Saturday, December 26, 2009
2009 - the year that "almost" was.
I've been reflecting on the wins and losses in 2009, and by doing so I've noticed an ironic pattern emerging.
It seems that in most areas of gain, their have also been losses.
Earlier in the year, paths crossed through unfortunate circumstances; someone I care for dearly lost someone close to them, and I was in the right place to help. We had a perfect day in the eye of that storm, and now our lives drift apart once again - to what end remains to be seen, perhaps yet unwritten. I am nothing but an optimist at times, although even my delusions have limits.
My work year has been the most successful yet - these twelve months I am not only a hero, but a legend as well (their words - not mine). Still though this all I am loving my job less and less: my passion abating. My job was my justification of my life as it was lived- now I need more, and I'm not getting what I need there.
On a more positive note I can now mention that I have lost thirteen kilograms (or about 29 pounds) in the last 8 weeks.
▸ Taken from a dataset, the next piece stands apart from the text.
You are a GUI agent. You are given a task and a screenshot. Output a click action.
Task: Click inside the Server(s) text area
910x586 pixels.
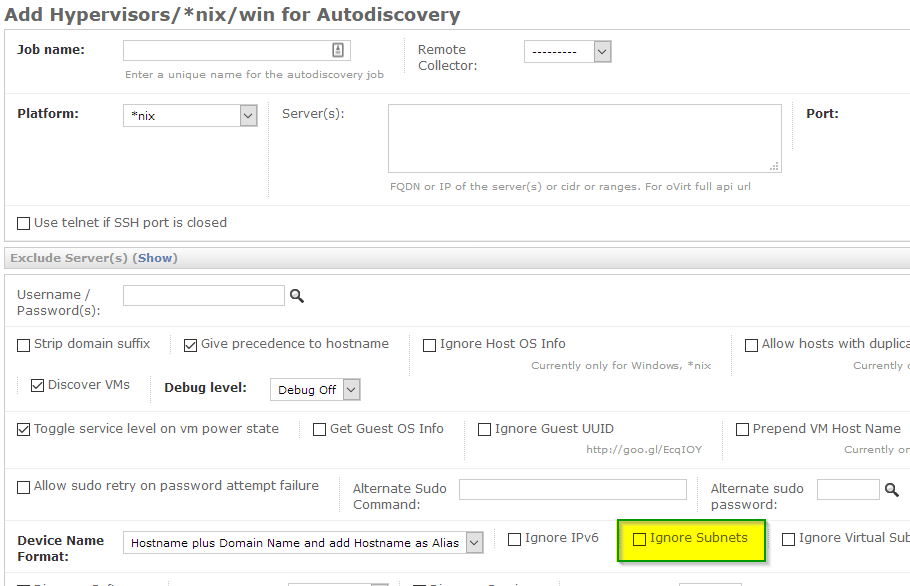pos(585,135)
I guess eventually the guy looking back at me in the mirror wasn't me anymore.
Change the things you can I said to myself - and i did.
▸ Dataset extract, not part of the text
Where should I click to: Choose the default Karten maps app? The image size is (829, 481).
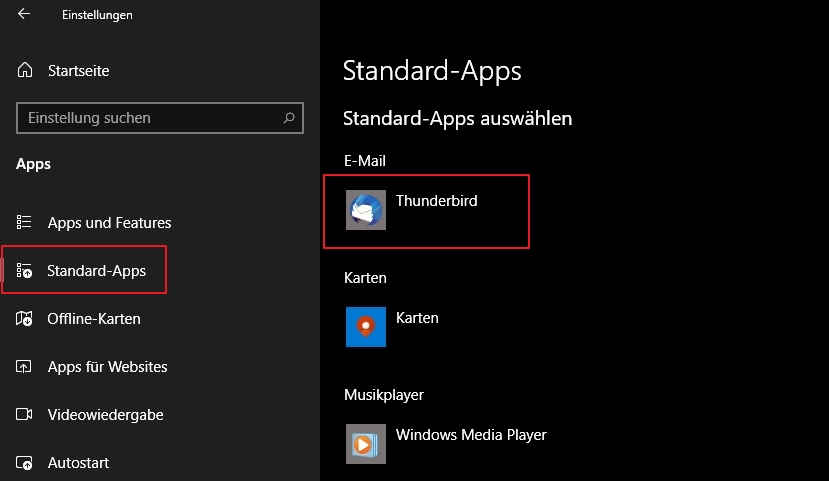pyautogui.click(x=417, y=319)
By my reckoning I only have 4 to 5 kilograms remaining until my target weight is obtained (at 5' 8" I'm thinking 77kg).
I've come to realize how damn stubborn I can be about some things. Through all of this I have been uber-unbending. On an all expenses paid reward trip to Australia, with all the food and drink I could have wanted, I have stayed true to myself and steadily worked on my goal, unchanged in my resolve.
At the end of it all the HR director came up to me and said "Hi Mark - still have the weight of the world on your shoulders I see". Not understanding why I abstained from so many excesses around me, I eventually told him the secret I was keeping from everyone, including those closest to me.
When I arrived home for Christmas, people were surprised at my lesser self, although it's funny that many asked if i was ill - deep down i suspect they may have a point. :)
So - what do it want for 2010?
What I'm wishing for in 2010 is clarity. A clarity of vision, and direction - not just for me, but for the people who's lives touch mine as they pass. I'm sick of life's ambiguity and irreverence, and dammit - I want answers!
You never know - given my recent track record I may even be stubborn enough to get them.
Take care all - 2010 may be in for a bumpy ride !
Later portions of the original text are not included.